Счастье выносил под мышкой сонный швейцар. Этот медлительный кабардинец сначала долго мазал деревянный щит клейстером, потом прикладывал к нему развернутый газетный лист, потом целую вечность возил по листу ребром руки, расправляя каждую морщинку. Но и после этого он не уходил, а, заслонив спиной Ахматово счастье, крутил цигарку, пускал из ноздрей расходящиеся книзу, как седые усы запорожцев, струйки дыма, сплевывал и так внимательно всматривался в небо, будто там у него были родственники или добрые приятели. Теряя терпение, Ахмат тихонько отстранял кабардинца плечом и впивался в мокрые строчки. А потом бежал к газетному киоску, и там опять начиналось мучительное и сладостное томление. Когда газета попадала наконец к нему под рубашку, он вихрем несся ко мне.

— Теперь про дедушку писать буду, — говорил он, блистая счастливыми глазами. — Вы не слыхали про него? О, это был такой джигит, такой джигит!

Я сказал:

— Теперь ты будешь уроки делать и больше ничего.

Напоминание об уроках сразу сбросило Ахмата с небес. За последнее время он успел накопить три «плохо». А экзамены были на носу.

— И ко мне приходи пореже. Пока не подтянешься.

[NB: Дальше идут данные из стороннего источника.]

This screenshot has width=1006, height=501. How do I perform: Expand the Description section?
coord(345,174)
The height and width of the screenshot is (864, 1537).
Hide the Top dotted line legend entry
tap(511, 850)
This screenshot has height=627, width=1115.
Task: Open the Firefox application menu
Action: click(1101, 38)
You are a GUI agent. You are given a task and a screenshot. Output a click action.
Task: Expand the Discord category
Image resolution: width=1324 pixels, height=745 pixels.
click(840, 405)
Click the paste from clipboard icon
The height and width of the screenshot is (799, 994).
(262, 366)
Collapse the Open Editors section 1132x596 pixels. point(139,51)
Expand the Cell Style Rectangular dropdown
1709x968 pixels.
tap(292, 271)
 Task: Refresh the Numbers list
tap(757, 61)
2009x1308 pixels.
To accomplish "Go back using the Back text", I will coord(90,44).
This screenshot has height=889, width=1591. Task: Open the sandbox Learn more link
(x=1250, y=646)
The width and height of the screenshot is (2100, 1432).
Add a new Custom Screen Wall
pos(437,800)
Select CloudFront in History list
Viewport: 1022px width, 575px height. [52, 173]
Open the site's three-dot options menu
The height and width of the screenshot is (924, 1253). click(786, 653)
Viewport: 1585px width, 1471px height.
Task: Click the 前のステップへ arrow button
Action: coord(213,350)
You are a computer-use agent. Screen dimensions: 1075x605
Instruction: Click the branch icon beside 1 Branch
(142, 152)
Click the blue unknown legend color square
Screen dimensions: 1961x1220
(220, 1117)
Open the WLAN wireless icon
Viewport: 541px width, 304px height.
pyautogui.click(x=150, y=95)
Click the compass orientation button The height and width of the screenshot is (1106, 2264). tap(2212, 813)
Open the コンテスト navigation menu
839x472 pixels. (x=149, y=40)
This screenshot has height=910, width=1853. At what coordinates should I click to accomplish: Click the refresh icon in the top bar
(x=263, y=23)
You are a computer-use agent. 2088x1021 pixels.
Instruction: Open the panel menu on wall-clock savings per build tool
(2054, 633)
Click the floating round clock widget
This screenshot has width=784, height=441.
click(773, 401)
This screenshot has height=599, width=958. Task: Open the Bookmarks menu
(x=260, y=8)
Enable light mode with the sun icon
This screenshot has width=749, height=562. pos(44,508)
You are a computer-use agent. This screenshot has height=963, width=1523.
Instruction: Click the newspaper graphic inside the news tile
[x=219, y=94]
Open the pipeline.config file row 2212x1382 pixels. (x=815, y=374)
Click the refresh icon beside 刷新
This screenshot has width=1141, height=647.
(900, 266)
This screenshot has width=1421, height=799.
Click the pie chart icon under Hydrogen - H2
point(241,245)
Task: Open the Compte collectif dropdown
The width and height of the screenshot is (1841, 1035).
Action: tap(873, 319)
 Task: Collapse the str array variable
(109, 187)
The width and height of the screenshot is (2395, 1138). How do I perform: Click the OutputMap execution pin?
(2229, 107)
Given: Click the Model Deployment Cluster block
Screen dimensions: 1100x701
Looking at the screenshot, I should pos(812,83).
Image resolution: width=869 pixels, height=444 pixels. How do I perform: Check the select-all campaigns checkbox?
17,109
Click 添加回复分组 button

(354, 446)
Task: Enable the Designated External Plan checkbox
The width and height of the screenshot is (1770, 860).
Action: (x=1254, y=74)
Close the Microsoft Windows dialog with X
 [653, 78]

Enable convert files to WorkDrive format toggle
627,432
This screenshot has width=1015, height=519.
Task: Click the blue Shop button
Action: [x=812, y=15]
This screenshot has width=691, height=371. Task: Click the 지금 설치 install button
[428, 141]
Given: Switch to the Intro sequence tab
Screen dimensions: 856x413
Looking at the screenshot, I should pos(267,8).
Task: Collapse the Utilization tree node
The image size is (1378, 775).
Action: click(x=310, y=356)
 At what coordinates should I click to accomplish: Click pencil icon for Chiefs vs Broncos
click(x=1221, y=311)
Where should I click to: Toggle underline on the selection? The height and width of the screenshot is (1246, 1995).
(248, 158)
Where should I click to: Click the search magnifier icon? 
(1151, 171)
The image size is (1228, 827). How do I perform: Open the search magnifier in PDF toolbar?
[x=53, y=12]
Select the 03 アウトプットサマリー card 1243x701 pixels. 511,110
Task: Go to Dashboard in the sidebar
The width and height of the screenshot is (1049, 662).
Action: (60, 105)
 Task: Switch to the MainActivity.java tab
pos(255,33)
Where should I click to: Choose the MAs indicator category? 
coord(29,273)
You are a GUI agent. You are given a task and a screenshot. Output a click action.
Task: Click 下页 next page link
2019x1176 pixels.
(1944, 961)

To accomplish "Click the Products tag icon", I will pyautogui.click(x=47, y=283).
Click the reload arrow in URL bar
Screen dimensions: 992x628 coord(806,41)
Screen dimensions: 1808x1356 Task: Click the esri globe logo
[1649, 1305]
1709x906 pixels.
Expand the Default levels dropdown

Нелегко было мальчику, чей только что напечатанный рассказ вызвал у всех горячие похвалы, вернуться к решению уравнений с одним неизвестным. Но, подавив вздох, Ахмат взялся за учебник. Ко мне он не являлся. Только передавал с хозяйкой записки: «Осталось два «плохо», «Осталось одно «плохо». Когда принес третью записку, хозяйка сказала:

— Нашел почтальона! Иди сам!

Он приоткрыл дверь и, не переступая порога, сказал:

— Нету больше «плохо». Можно к вам?

День мы провели в парке. Парк был в солнечной дымке. Дремали голубые ели. От липовой аллеи тянуло запахом меда. Внизу, за парком, неумолчно журчала речка.

— Вот как тихо! — удивлялся Ахмат. Он прикрыл глаза, прислушался. — Совсем тихо. Во всем свете.